The Circular Letter/Framework
describes specifically seven practices that authorized property/casualty
insurers should use to manage their cyber insurance risk. According to
the DFS, the incorporation of these practices should be proportionate to
each insurer’s size, resources, geographic distribution and other
factors. These seven practices are:
- Establish a Formal Cyber Insurance Risk Strategy. Senior
management and the board of directors should have input and approve of a
“formal cyber insurance risk strategy” that “include(s) clear
qualitative and quantitative goals for risk, and progress against those
goals should be reported” to management regularly. The strategy should
incorporate the key practices identified in this Framework.
- Manage and Eliminate Exposure to Silent Cyber Insurance Risk. Silent
cyber insurance risk, the Framework explains, is risk that an insurer
must cover loss from a traditional insurance policy that does not
expressly mention cyber risks. The Framework instructs insurers to make
clear in any policy possibly subject to a cyber claim whether the policy
specifically includes or excludes cyber-related losses. It also calls
for insurers to “take steps to mitigate existing silent risks, such as
by purchasing reinsurance”. It is noted that cyber risks have not been
quantified or priced into these policies and exposes insurers to
unexpected losses.
- Evaluate Systemic Risk. Systemic
risk includes critical third-party vendors and catastrophic cyber
events involving third parties. Insurers should regularly conduct
“internal cybersecurity stress tests based on unlikely but realistic
catastrophic cyber events” and track their impact “across the different
kinds of insurance policies they offer as well as across the different
industries of their insureds”.
- Rigorously Measure Insured Risk.
Authorized property/casualty insurers should use a data-driven and
comprehensive plan to assess gaps and vulnerabilities in the
cybersecurity of their insureds and potential insureds. Insurers should
consider gathering information from firsthand sources, such as
interviews and reviewing policies, and third-party sources, such as
external cyber risk evaluations so their plan is “detailed enough for
the insurer to make a rigorous assessment of potential gaps and
vulnerabilities in the insured’s cybersecurity.”
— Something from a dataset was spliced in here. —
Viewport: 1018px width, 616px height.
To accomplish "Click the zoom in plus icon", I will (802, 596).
- Educate Insureds and Insurance Producers.
Insurers should offer comprehensive information about cybersecurity
measures and incentivize the adoption of these measures through
insurance pricing policies based on the effectiveness of each insured’s
cybersecurity program.
- Obtain Cybersecurity Expertise. This
includes not only recruitment of those with cybersecurity experience
and skills but a commitment by insurers to these employees’ training and
development so as to “properly understand and evaluate cyber risk”.
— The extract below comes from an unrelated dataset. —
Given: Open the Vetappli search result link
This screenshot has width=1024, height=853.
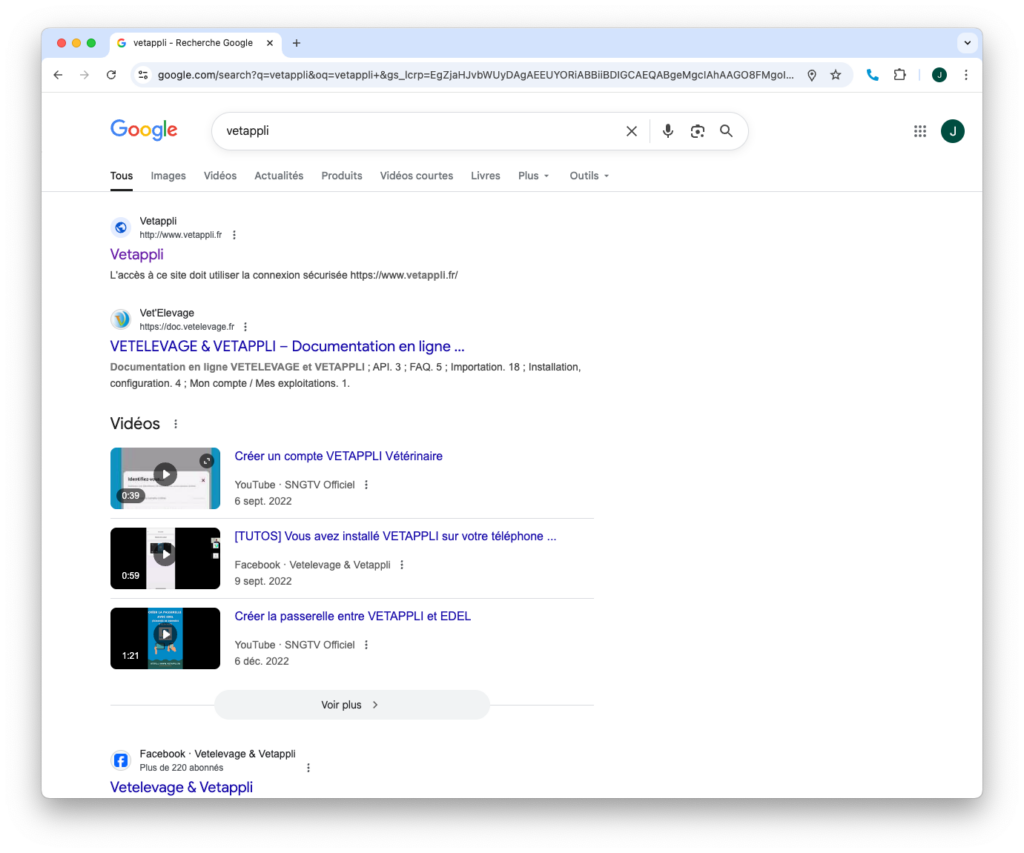Looking at the screenshot, I should click(x=137, y=255).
- Require Notice to Law Enforcement.
Cyber insurance policies should require victims to notify law
enforcement in the event of a cyber-incident. “Law Enforcement”, the
Framework explains, “often has valuable information that may not be
available to private sources and can help victims of a cyber-incident”;
can help “recover data and funds that were lost”; can “enhance a
victim’s reputation”; and can “warn others of existing cybersecurity
threats and deters future cybercrime.”
The Superintendent of
DFS felt that this Framework has application beyond just the cyber
insurance underwriters. Property Casualty insurers that do not write
cyber insurance are exposed by the silent risk. In 2019, the U.S. cyber
insurance market was $3.15 billion and it is estimated that by 2025 it
will be over $20 billion. These numbers understate insurance coverage of
cyber risk as many insurance claims arise from cyber incidents
submitted under non-cyber insurance policies.